Cronaca

Botte, schiamazzi, musica alta e rifiuti: la movida ebolitana diventa cafona

Botte, schiamazzi, musica alta e rifiuti: la movida ebolitana diventa cafona. Il giornalista Francesco Faenza, su il Mattino, scrive che “la movida cafona continua a tenere banco”, riferendosi ad episodi avvenuti nella città di Eboli.

In particolare, si legge su il Mattino, “giovedì scorso, in via Vittorio Veneto, i residenti hanno denunciato musica alta e schiamazzi fino alle cinque di mattina. Venerdì sera, lungo il viale Amendola, altra serata trash, con musica a volume altissimo, regole calpestate e sbeffeggiate. In zona sono giunte anche le forze dell’ordine che hanno invitato invano il dj ad abbassare il volume.

Spesso la musica a tutto volume riparte non appena le pattuglie delle forze dell’ordine si allontanano. I controlli, finora, non sono serviti a nulla. I baristi non vengono denunciati, i dj la fanno franca e la legalità sbandierata dai politici diventa una bandiera sgualcita e calpestata da tutti. Il consenso elettorale a Eboli è più importante delle regole di civile convivenza. Il risultato è quello raccontato da una ragazza esasperata di via Vittorio Veneto, rimasta insonne fino alle cinque di mattina.

Quando partiranno le denunce, non sarà mai troppo tardi. Quando i politici decideranno di combattere i cafoni della notte, la città recupererà un po’ di decoro e di legalità.
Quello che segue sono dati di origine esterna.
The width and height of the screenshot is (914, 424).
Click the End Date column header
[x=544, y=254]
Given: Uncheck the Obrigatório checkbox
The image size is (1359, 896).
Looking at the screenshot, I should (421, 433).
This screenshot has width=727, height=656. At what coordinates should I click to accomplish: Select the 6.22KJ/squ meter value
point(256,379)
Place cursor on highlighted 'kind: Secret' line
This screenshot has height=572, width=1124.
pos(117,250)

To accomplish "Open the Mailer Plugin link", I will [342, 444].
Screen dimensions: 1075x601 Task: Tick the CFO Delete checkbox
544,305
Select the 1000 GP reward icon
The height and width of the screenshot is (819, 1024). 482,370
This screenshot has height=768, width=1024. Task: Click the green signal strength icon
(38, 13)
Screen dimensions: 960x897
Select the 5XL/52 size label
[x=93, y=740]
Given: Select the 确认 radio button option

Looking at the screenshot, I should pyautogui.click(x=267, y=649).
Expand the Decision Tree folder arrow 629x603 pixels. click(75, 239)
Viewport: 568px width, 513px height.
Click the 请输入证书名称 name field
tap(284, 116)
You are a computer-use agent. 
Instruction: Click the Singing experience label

A completare il disastro estivo, arrivano i miasmi dei rifiuti. Alle dieci di mattina, alle cinque del pomeriggio, alle 11 di sera, il centro della città finisce sotto una cappa di cattivo odore. Il disagio dura una decina di minuti. Un intervallo breve che certamente non consola. Si attende ora una risposta concreta delle istituzioni e delle forze dell’ordine. Nella speranza che non parta un altro derby sconfortante con rimpalli di responsabilità tra i comuni di Eboli e di Battipaglia. Scena già vista, dal risultato penoso e improduttivo”.